Contributing Factors

  • Lack of effective scene size-up and risk assessment
  • Lack of crew integrity
  • Lack of established collapse zones
  • Lack of situational awareness
  • Lack of personnel accountability
  • Offensive operations at a defensive fire
  • Lack of command safety
  • Lack of Mayday management
  • Lack of fireground training and proficiency.

Key Recommendations

  • Fire departments should ensure the strategy and incident action plan, based upon the scene size-up and risk assessment, are communicated to all responding resources by the first arriving fire department resource.
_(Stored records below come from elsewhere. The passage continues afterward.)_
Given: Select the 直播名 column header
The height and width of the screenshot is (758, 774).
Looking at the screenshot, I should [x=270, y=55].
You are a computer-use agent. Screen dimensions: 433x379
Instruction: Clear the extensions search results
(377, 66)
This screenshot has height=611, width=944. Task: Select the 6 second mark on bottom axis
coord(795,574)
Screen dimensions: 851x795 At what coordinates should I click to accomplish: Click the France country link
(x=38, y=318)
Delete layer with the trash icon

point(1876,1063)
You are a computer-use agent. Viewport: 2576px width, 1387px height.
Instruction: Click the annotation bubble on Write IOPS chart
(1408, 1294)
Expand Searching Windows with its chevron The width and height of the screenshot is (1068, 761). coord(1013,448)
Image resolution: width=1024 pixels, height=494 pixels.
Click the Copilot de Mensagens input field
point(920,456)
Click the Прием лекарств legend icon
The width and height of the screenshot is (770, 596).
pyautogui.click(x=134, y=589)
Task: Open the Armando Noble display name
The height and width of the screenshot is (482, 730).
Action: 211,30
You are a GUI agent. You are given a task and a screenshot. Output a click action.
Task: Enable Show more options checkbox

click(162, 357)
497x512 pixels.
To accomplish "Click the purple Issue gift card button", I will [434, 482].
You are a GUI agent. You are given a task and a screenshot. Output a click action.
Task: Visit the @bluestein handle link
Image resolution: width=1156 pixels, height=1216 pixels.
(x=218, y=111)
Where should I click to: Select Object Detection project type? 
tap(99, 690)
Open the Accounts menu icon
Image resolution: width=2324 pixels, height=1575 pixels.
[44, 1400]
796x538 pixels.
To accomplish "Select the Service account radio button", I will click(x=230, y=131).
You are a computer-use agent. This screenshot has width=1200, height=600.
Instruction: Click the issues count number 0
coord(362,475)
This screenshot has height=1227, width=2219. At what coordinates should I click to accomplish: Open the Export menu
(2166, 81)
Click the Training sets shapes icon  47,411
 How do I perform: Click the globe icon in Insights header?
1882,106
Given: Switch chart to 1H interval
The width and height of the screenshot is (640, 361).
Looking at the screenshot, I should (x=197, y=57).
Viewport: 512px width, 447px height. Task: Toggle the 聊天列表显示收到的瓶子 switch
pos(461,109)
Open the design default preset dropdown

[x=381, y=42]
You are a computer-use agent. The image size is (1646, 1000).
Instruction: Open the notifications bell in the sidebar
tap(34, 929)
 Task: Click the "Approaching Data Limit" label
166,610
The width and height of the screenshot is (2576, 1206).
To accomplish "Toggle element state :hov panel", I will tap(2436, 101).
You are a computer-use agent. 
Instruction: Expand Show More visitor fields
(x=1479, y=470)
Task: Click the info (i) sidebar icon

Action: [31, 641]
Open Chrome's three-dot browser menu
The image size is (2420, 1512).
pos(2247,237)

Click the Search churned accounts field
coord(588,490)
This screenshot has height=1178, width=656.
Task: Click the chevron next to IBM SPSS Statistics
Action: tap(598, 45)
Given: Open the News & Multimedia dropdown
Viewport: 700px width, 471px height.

This includes communicating any hazard zones and defined collapse zones or exclusion zones at defensive fires
  • Fire departments should ensure that company officers and firefighters maintain crew integrity during fireground operations
  • Fire departments should ensure that all members utilize the principles of operational risk management at all incidents
  • Fire departments should ensure that firefighters are trained to understand building performance under fire conditions and the potential for structural collapse
  • Fire departments should train fire officers and firefighters on the principles of situational awareness
  • Fire departments should ensure that incident commanders incorporate command safety into the incident management system during fireground operations
  • Fire departments should ensure that all companies are operating based upon the assignment given by the incident commander. The Task-Location-Objective assignments should be communicated over the radio
  • Fire departments should review their personnel accountability system standard operating procedure
    (SOP)/standard operating guideline (SOG) to ensure that accountability is maintained at each operational level
  • Fire departments should provide a Mayday tactical worksheet for incident commanders in the event of a Mayday
  • Fire departments should require all members engaged in fireground operations participate in annual proficiency training and evaluation. This verifies essential qualifications and competencies of its members to operate on the fireground.